== Data under study ==

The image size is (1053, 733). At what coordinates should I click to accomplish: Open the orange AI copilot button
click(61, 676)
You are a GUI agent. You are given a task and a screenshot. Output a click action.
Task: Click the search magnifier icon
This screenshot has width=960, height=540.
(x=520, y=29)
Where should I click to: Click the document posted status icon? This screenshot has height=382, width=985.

===
== Data under study ==

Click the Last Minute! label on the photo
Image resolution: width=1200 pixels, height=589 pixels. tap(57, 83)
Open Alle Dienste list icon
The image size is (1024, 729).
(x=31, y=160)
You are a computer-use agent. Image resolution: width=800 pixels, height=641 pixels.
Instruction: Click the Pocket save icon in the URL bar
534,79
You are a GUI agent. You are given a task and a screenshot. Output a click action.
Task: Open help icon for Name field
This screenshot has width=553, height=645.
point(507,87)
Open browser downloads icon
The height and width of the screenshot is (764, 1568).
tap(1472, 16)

===
== Data under study ==

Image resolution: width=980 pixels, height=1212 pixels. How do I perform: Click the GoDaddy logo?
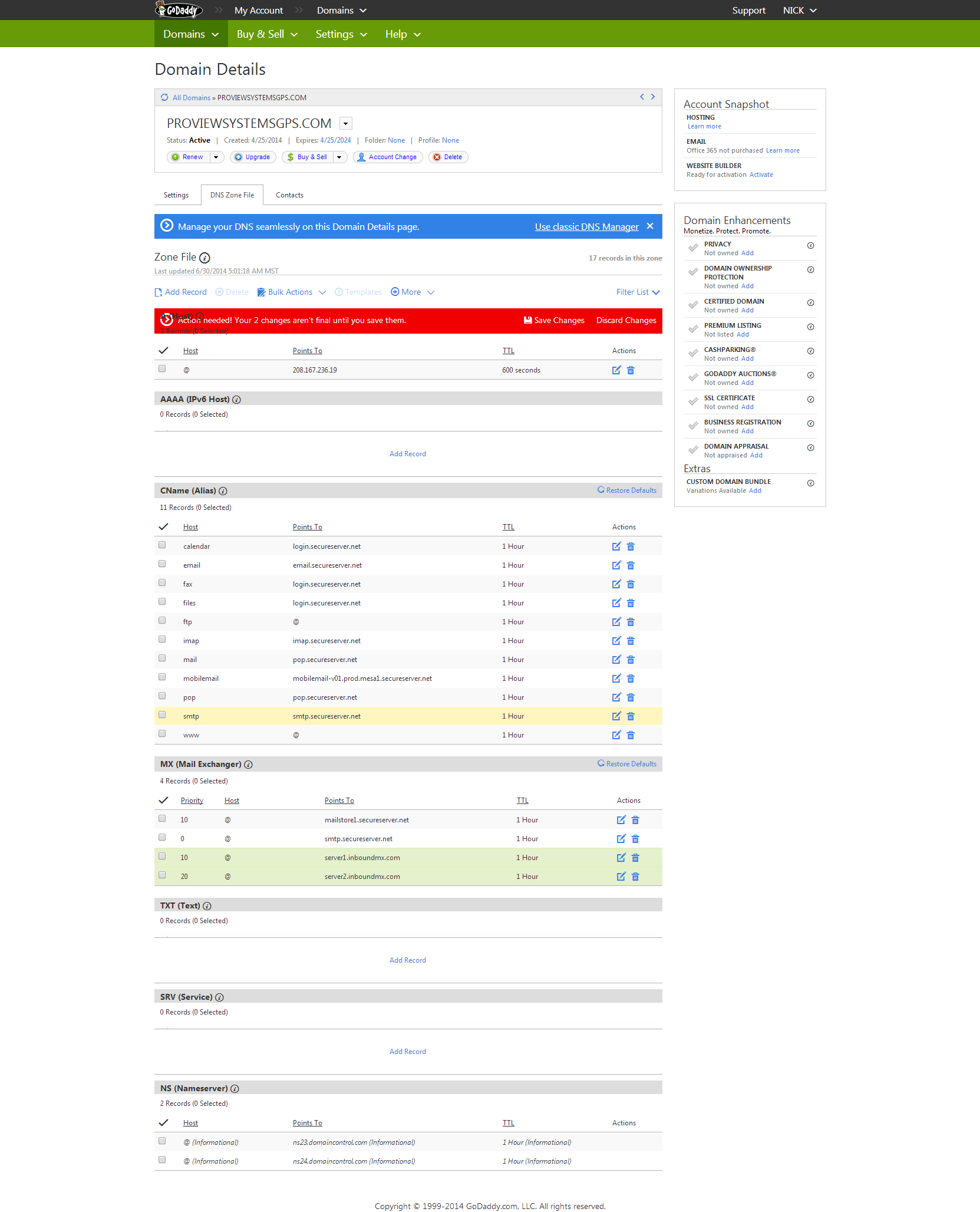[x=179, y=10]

===

What is required
Taking the listing above as the source, transcribe only the lines starting at the line with "Task: Click the search magnifier icon" and going through the line with "Where should I", unaltered and with both ends included.

Answer section
Task: Click the search magnifier icon
This screenshot has width=960, height=540.
(x=520, y=29)
Where should I click to: Click the document posted status icon? This screenshot has height=382, width=985.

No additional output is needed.